И руководители и исполнители работ подвергались очень большому радиационному воздействию. Поскольку индивидуальных дозиметров в объединении почти не было (да и для чего они в мирное время?), заранее ознакомившись с площадкой, В.М. Башмаков сам провел своих рабочих по относительно безопасному коридору от входа в административно-бытовой корпус до места работ и при этом популярно объяснил, что шаг влево, шаг вправо от этого коридора – смерть. Если хотят жить и здоровыми приехать домой – должны соблюдать это правило. Рабочие попросили дать им дозиметры. Договорились, что получат один на десятерых, и по его показаниям дозы будут записываться остальным. Начальники управлений Башмаков, Неучев, Дзибура, Мартыненко, Куренной даже по официальным справкам получили до 20 бэр каждый, однако реальные дозы мая и первой половины июня были существенно выше.

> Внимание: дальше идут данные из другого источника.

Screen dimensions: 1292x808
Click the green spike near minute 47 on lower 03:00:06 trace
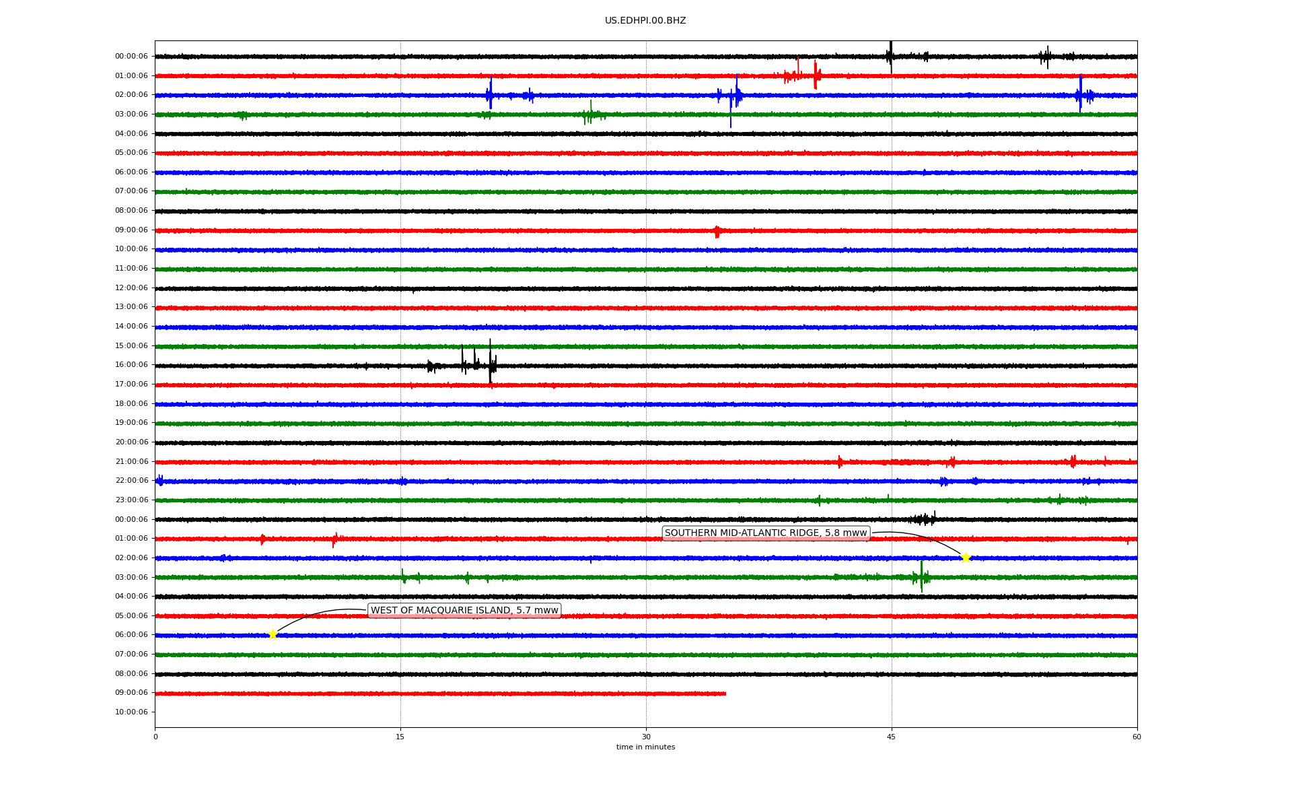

Со временем появился “свой” дозконтроль: его осуществляли военизированные горноспасательные части “Гидроспецстроя”. Но, как и во всей 30-километровой зоне того периода, эти дозиметристы были в состоянии лишь определить общий радиационный фон на площадке перед началом конкретной работы.

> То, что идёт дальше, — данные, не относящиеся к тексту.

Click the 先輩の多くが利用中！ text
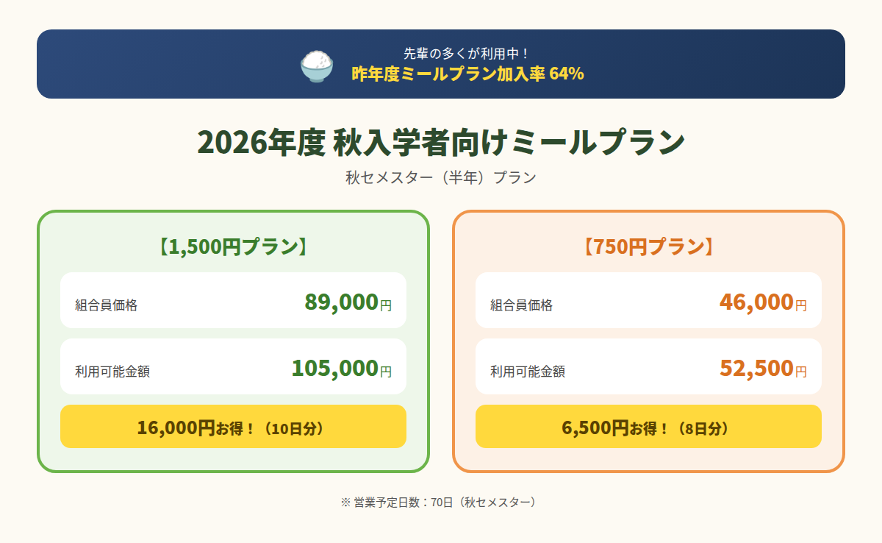467,53
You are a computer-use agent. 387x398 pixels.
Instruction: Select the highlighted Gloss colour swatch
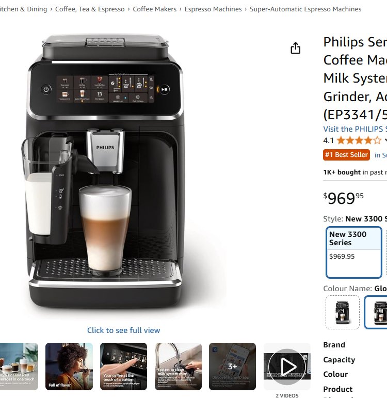(376, 312)
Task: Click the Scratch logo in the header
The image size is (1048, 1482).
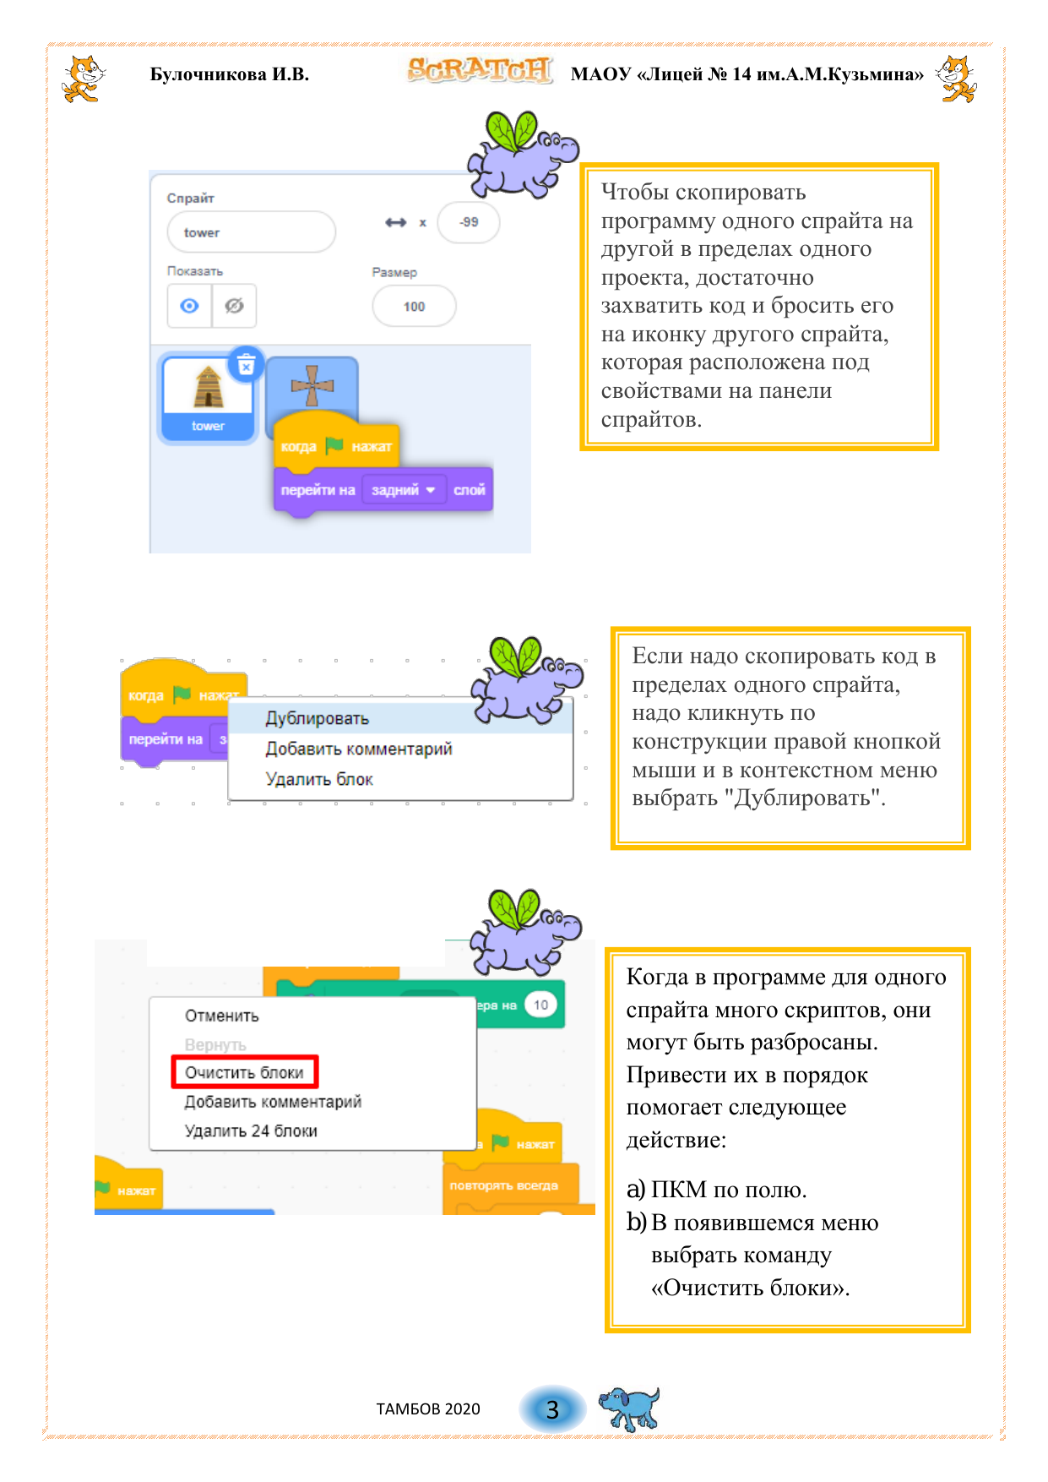Action: pos(480,70)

Радиационная обстановка повсюду была очень неоднородной. Она могла существенно различаться и на расстоянии в метр, в зависимости от количества пыли и радиоактивных обломков. Здесь дирижером был ветер. Поэтому строители показывали, где они будут работать, где пройдут трубы и т.д., а дозиметристы размечали свои вешки с указанием даты и уровня фона. Одна вешка на стене домика-укрытия около насоса. Следующая – через 30 метров на столбике, последняя – на стене III энергоблока. Еще 4 отметки были на расстоянии 160 метров от этого здания. Ежедневно дозиметристы вновь измеряли на площадке радиоактивный фон, чтобы убедиться в его относительном постоянстве (действительно, постепенно он становился стабильным). Зная уровень фона и время пребывания на площадке, можно было и без индивидуальных дозиметров приблизительно вычислить свою персональную дозу. Это называлось “по маршрутам”. У руководителей “Гидроспецстроя” было пять хороших дозиметров типа ДП-503. На первых порах у рабочих в опасных зонах были личные дозиметры “карандаши”-накопители емкостью до 200 миллирентген, со шкалой. Их следовало ежедневно перезаряжать отчасти потому, что стрелка проходила всю шкалу. Официально же признавались только закрытые накопители-таблетки, которые полагалось сдавать в центральную лабораторию г. Чернобыля.
– Я был старшим группы из 6 человек, – вспоминает бетонщик-трубоклад В.Т. Видинеев. – “Карандаш” в кармане на груди с левой стороны, а накопитель-таблетка с правой. Каждые сутки в лаборатории г. Чернобыля таблетку расшифровывали, данные записывали в журнал и давали новую. Я только говорил, как пароли “6-28”, т.е. шестая книга, накопитель 28. Я, Короленко, Зорин, Пузачев, Рогожин по данным первого накопителя получили от 2,6 до 2,9 рентген, т.е. за два раза за два дня – более 5 рентген. Но когда я сдал IV накопитель и хотел узнать данные по III, то услышал что КГБ запретил сообщать эти данные, “чтобы люди не пугались”. Каждый из рабочих моей группы сдал по 16 накопителей (работали 18 дней, 2 ушло на организационные вопросы). Однако полученные нами дозы мы не знаем до сих пор.